Хроникёр, стр. 77

Все усиливающимся мучительством для меня было вспоминать картину своего увольнения из газеты. Как, прочитав мое заявление, сжался главный редактор и с какой веселой непринужденностью, с каким — черт бы все на свете побрал! — достоинством держался перед ним я. Ветеран, спецкор, белая кость, обласканный, выделенный, огражденный своим положением от всякой черной работенки, — конечно, главный редактор съежился: почему от него уходят такие люди?! Конечно, ему в голову не могло прийти, что причиной всему негромкая книжица, ибо у многих моих коллег да и у самого главного издавались книжки, что не мешало этим товарищам все так же усердно служить. Но одно дело они, а другое — я! Я чувствовал себя свободно, задорно, распахнуто, как птица, отправляющаяся из клетки в полет. И вот уже четыре месяца как лечу!..
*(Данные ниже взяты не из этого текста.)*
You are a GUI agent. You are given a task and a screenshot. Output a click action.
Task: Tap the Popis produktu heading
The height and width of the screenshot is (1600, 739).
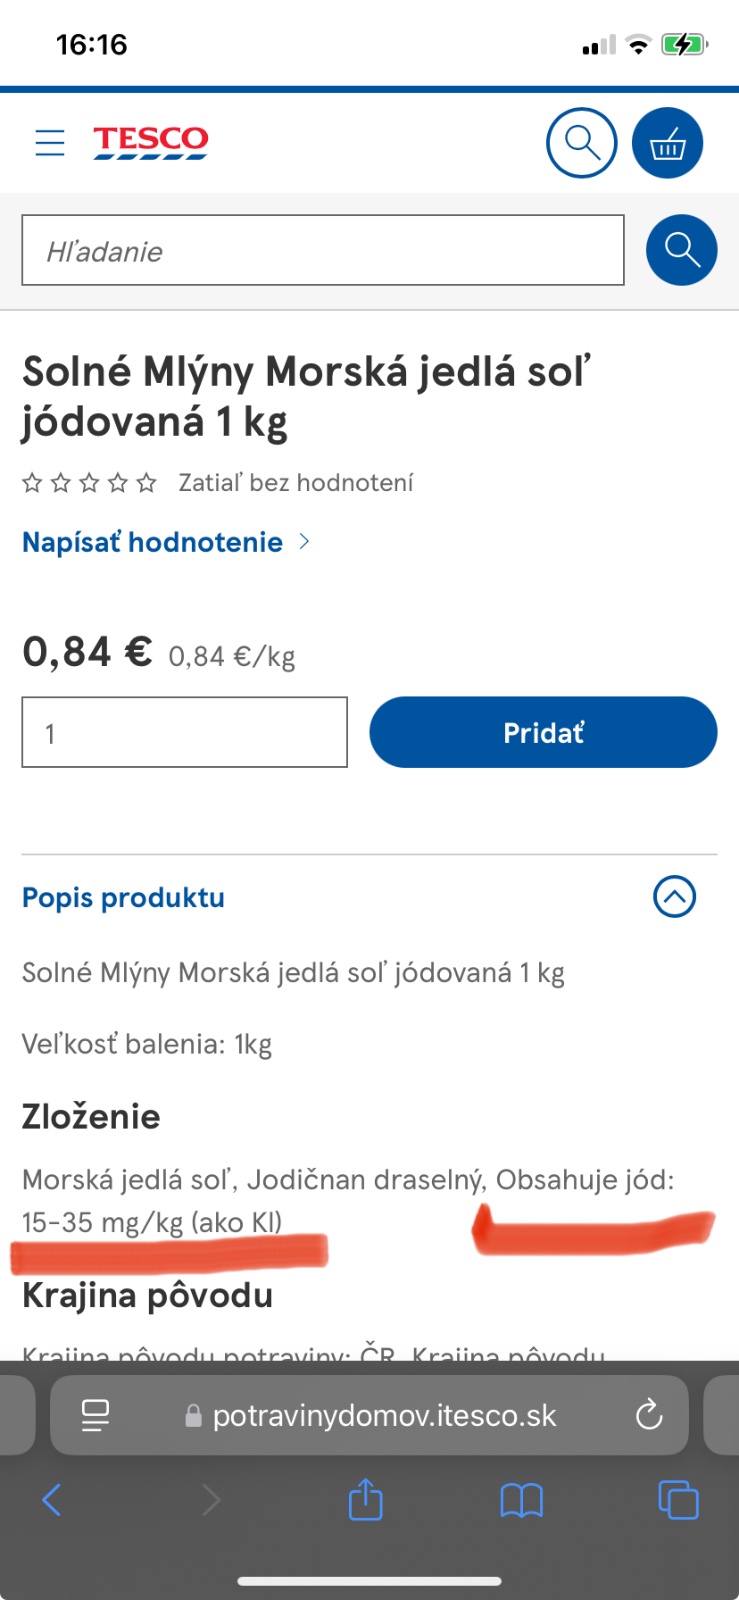coord(123,898)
Глядя на млеющую сонную белую воду, я понял, что не допишу ни повести, ни киносценария. Не допишу по той простой причине, что они никому, даже мне самому, не нужны. Таким образом, результатом моей четырехмесячной работы оказывались два проеденных аванса, которые теперь предстояло вернуть. Только с чего?.. Положение показалось мне до того забавным, что я даже засмеялся.
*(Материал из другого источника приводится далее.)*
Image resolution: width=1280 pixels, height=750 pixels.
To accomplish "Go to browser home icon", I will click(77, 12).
Через час «Метеор» причалил в областном городе, а еще через полчаса я был на корпункте газеты, в которой проработал двенадцать лет. Я занял комнату для приезжих и сказал Паше Коровину, собкору, что посижу у него пару дней. Я положил перед собой стопку бумаги, и мозг привычно включился. Просидев до следующего утра, я все написанное выбросил в корзину, вышел из корпункта и сел в первый попавшийся трамвай. Трамвай привез меня на железнодорожный вокзал. С обеих сторон старинного, с карнизиками, красно-кирпичного вокзала был виден длинно протянутый фирменный поезд на Москву.
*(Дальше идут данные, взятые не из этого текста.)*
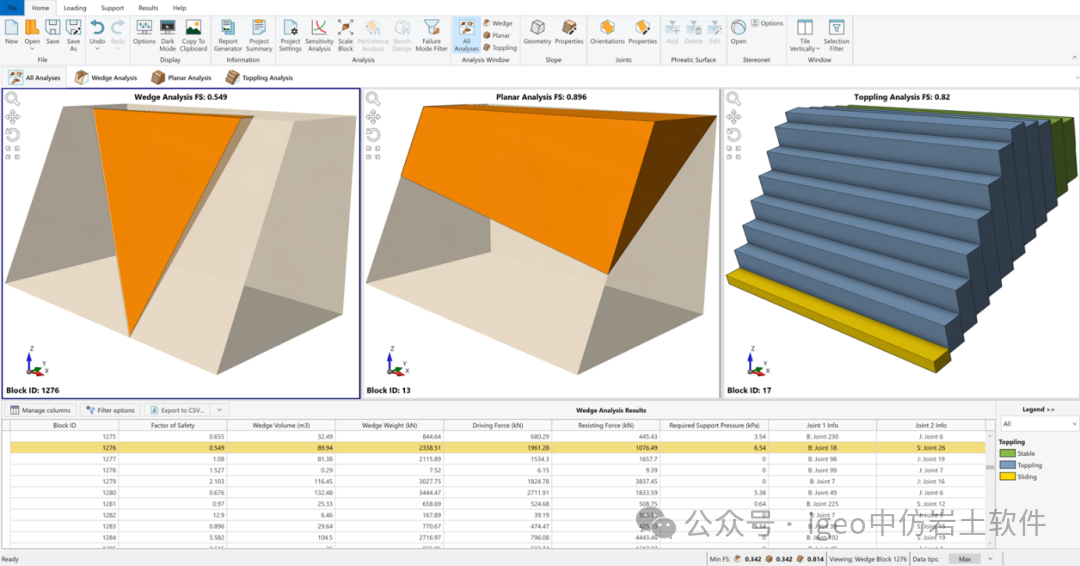Toggle the All Analyses window button
Viewport: 1080px width, 566px height.
pyautogui.click(x=466, y=35)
Пробравшись сквозь идущую какими-то кругами и водоворотами толпу, я сел в привокзальном скверике и зачем-то стал ждать, когда поезд уйдет. И, ах, какой соблазн был сесть и уехать! Одним махом разрубить все узлы. Забыть о Курулине, о котловане, об Андрее Яновиче, о «Мираже», коровах, предложении Берестова, пасть в Москве перед главным на колени: «Осознал и прошу вернуть в лоно!», и проснуться завтра при деле — специальным, или каким бы то ни было корреспондентом. Но забыть я не мог. И кинуться в ноги я тоже не мог. Как ни странно, какой-то глубиной я чувствовал, что все идет правильно. Правильно я лишил себя благополучия, правильно жизнь меня осадила; из этой катастрофы, я чувствовал, и должен начаться какой-то мой новый путь. Но что же это за новый путь, если он начинается с удара по другу?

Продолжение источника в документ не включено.